Bien, vous mesurez maintenant l’étendue du projet, il est temps de rentrer dans les détails, pas vrai ?


En raison de sa diversité, il est assez difficile de classer The Black Codex dans un genre particulier, on pourrait l’assimiler à du prog’ rock symphonique. On y entend une certaine complexité d’arrangements propre à la musique progressive à base d’instruments traditionnels auxquels viennent s’ajouter flûtes, clarinettes, violons, trompettes donnant le côté symphonique. De nombreuses influences se mêlent à l’ensemble dont la plus évidente est sans doute celle de Danny Elfman à qui l’on doit l’univers musical de Tim Burton. Les sonorités sont claires, cristallines, et participent à l’élaboration d’une ambiance fortement onirique teintée de mélancolie, oscillant entre passages enthousiasmants et épiques, et d’autres plus sombres et dissonants. Et à cette multitude de mélodies vient s’ajouter la voix apaisante de Chris qui, sans figurer parmi les plus exceptionnelles, reste très agréable, notamment grâce à sa maîtrise des harmonies vocales. L’alchimie fonctionne plutôt bien, conférant un style assez personnel au travail du compositeur et donnant vie à son univers fantastique rafraichissant.

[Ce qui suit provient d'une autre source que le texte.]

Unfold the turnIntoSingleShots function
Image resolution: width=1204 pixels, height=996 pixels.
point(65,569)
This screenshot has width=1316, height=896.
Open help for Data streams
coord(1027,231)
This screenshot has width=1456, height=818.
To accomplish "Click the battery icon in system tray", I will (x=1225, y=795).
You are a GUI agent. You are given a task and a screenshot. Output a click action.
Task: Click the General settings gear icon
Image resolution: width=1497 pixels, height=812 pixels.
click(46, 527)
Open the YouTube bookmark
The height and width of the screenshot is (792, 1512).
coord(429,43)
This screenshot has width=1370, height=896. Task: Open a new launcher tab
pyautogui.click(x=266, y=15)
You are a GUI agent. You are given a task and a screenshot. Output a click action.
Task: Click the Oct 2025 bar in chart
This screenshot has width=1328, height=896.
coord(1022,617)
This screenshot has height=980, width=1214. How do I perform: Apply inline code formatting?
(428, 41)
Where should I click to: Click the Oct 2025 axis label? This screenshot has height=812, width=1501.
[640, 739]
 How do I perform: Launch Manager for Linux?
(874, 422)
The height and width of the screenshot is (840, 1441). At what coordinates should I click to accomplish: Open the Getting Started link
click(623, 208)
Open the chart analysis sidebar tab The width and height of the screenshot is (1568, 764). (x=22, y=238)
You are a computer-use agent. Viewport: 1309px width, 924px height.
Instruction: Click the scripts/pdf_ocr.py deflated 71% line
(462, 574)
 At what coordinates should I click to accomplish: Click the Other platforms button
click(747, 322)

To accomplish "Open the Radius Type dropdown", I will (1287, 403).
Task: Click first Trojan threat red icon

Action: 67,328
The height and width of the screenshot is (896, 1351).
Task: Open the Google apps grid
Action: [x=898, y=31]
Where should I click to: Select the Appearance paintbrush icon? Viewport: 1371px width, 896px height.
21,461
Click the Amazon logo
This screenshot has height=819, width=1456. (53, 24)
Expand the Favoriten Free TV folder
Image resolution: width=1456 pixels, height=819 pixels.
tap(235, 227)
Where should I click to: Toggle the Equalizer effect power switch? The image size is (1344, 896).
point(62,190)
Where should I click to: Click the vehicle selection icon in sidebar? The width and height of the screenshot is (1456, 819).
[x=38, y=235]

Oui, car The Black Codex, c’est aussi un univers, ou plus précisément un gigantesque concept s’étendant sur quatre double-albums. Au fil des 52 épisodes, on y suit donc deux histoires entremêlées : celle, tragique, des frères Acario et Aemilio et celle, plus mystérieuse, d’Ezio et de Lev. Dans la première, comme l’explique l’auteur lui-même, il est question de la création du monde et de la vie, tout en poésie, à la manière des anciens mythes, alors que la seconde, plus conventionnelle mais non moins prenante, nous raconte comment Ezio rencontre Lev, un homme bien étrange qui semble tout comprendre des rouages de son monde et qui recherche le fameux Black Codex. À l’image de la musique, l’histoire qu’on nous raconte est emprunte de poésie, participant à la cohérence de l’ensemble.


Est-il donc bien utile de préciser qu’une fois de plus le fond est indissociable de la forme ? Que, comme c’est toujours le cas avec ce type de projet, on ne saurait profiter totalement de l’œuvre en délaissant l’histoire qu’elle raconte ? The Black Codex ne s’écoute pas d’une oreille distraite, il faut s’y plonger corps et âme pour en saisir l’essence et l’ampleur de la tâche accomplie. J’en veux pour preuve la manière dont les paroles et les mélodies se répondent ou les thèmes récurrents qui nous accompagneront tout au long de ce voyage. En ce sens, The Black Codex est une œuvre complexe qui ne conviendra pas à tout le monde, mais prenez le temps de vous approprier cet immense univers et vous y trouverez largement votre compte.


L’essentiel est dit désormais, mais une critique si courte ne saurait rendre hommage à la longueur du projet. D’ailleurs, vous avez peut être remarqué les différentes notes que j’ai attribuées aux quatre double-albums (9, 8, 6, 8), et c’est la raison pour laquelle une critique plus détaillée s’impose. Pour autant, écrire une critique par album ne m’apparait pas vraiment judicieux (comme les notes que je n’ai données qu’à titre indicatif) dans la mesure où l’ensemble forme un tout véritablement continu et que le découpage par album répond à un besoin matériel et non à une logique scénaristique. Voilà pourquoi j’ai découpé la suite en trois parties qui m’apparaissent plus cohérentes et dont les épisodes se chevauchent sur les différents albums.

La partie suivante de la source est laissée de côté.